Bocas del Toro (; meaning "Mouths of the Bull") is a province of Panama. Its area is 4,643.9 square kilometers, comprising the mainland and nine main islands. The province consists of the Bocas del Toro Archipelago, Bahía Almirante (Almirante Bay), Chiriquí Lagoon, and adjacent mainland. The capital is the city of Bocas del Toro (or Bocas Town) on Isla Colón (Colón Island). Other major cities or towns include Almirante and  Changuinola. The province has a population of 125,461 as of 2010.
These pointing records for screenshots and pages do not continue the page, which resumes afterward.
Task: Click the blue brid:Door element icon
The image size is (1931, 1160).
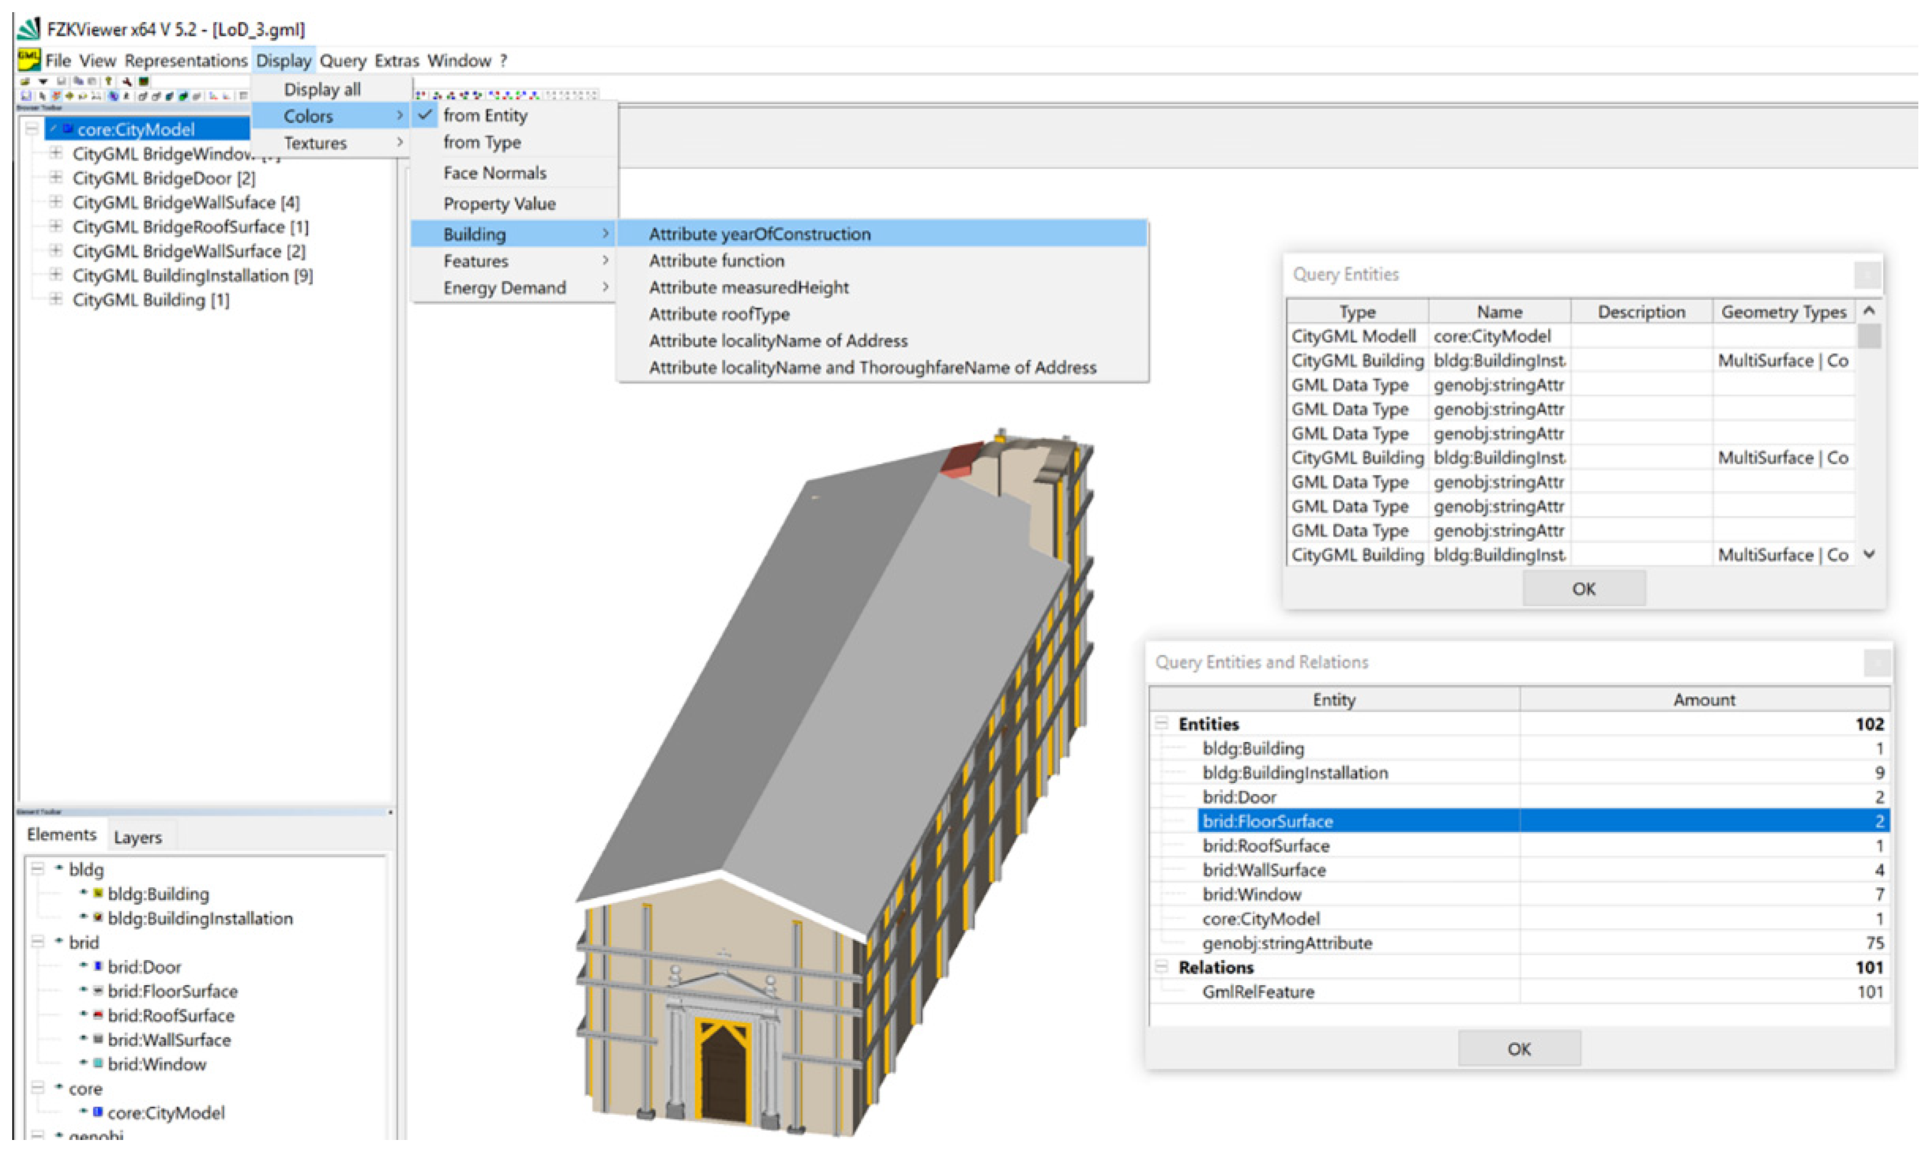Action: tap(98, 966)
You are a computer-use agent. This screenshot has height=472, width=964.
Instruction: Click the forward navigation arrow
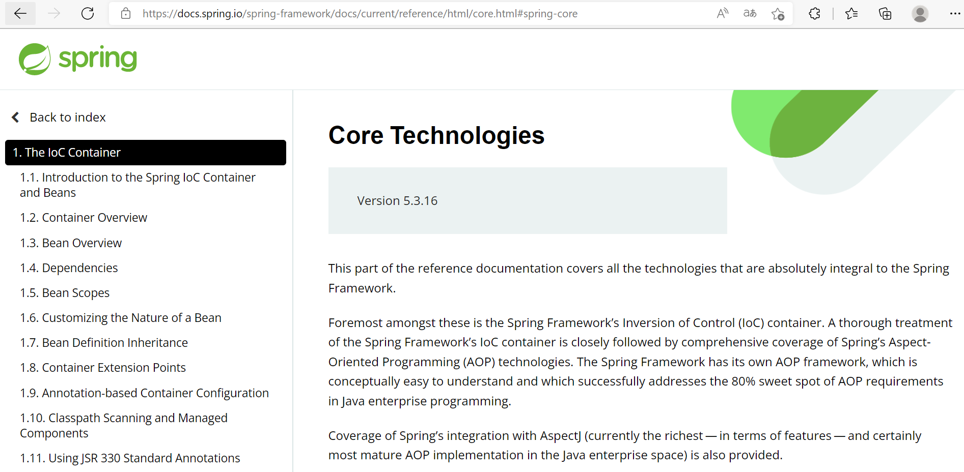tap(53, 14)
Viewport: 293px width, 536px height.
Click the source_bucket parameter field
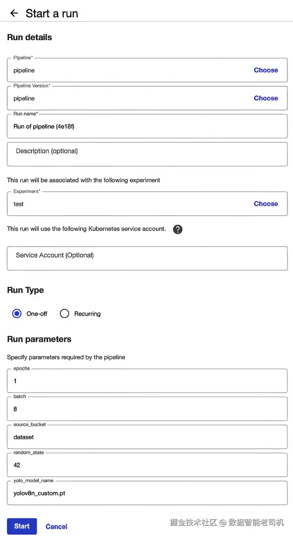[147, 437]
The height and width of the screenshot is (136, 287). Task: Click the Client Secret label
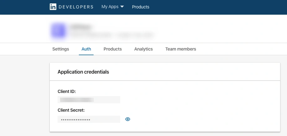pyautogui.click(x=71, y=110)
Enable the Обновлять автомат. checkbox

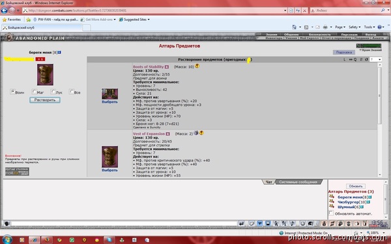coord(331,213)
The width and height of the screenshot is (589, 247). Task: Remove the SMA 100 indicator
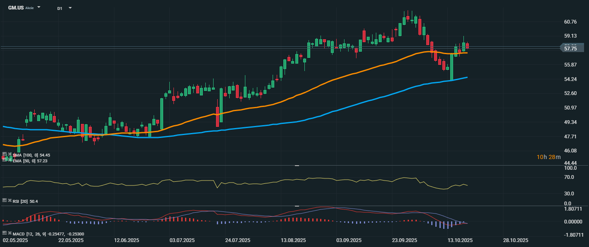(10, 154)
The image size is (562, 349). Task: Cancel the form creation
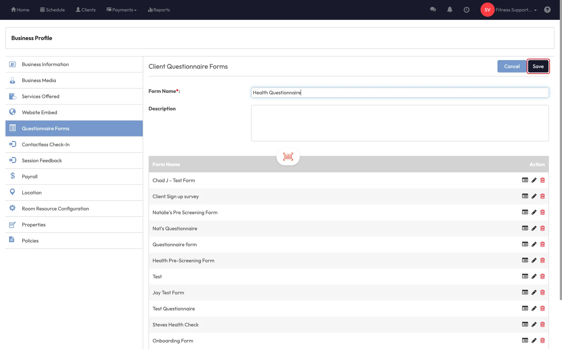click(x=512, y=66)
Christopher Columbus and his crew first visited the area in 1502. Bocas del Toro borders the Caribbean Sea to the north, Limón Province of Costa Rica to the west, Chiriquí Province to the south, and Ngöbe-Buglé Comarca to the east. The Río Sixaola forms part of the border with Costa Rica. An old railroad bridge spans the river between Guabito and Sixaola, Costa Rica. The bridge is a border crossing used by tourists going between destinations in Bocas del Toro and Costa Rica.

The province contains two national parks, Isla Bastimentos National Marine Park and La Amistad International Park. The Smithsonian Tropical Research Institute operates a research station on Colón Island just northwest of Bocas Town. There are many banana plantations in Bocas del Toro, often called the oro verde, or green gold of Central America.

History 

Christopher Columbus explored the area in 1502 while searching for the passage to the Pacific Ocean. Columbus's original name for the island was Isla del Drago. In colonial times, Bocas del Toro was part of Veraguas. It was originally part of Costa Rica until, in one of many territorial disputes, Colombia took control of it with armed forces. The then government made a reservation called Bocas del Toro in 1834. In 1850, Bocas del Toro became a part of Chiriqui, then was separated from it and became part of Colon. On November 16, 1903, Bocas del Toro was separated from Colon and became its own province. In 1941, Bocas del Toro was divided into two districts, Bocas del Toro and Crimamola. Four years later, it became part of the same division as before. In 1970, Bocas del Toro district became Changuinola, the district of Bastimentos was eliminated, and three new districts were added, making the province what it is today. The districts' areas changed in 1997 when the Ngöbe-Buglé Comarca was created.

The province is the home of the unique Bocas del Toro Creole of English.

Administrative divisions 
Bocas del Toro Province is divided into 4 districts and 30 corregimientos. On 8 June 2015 the new Almirante District was created, after splitting out from Changuinola District.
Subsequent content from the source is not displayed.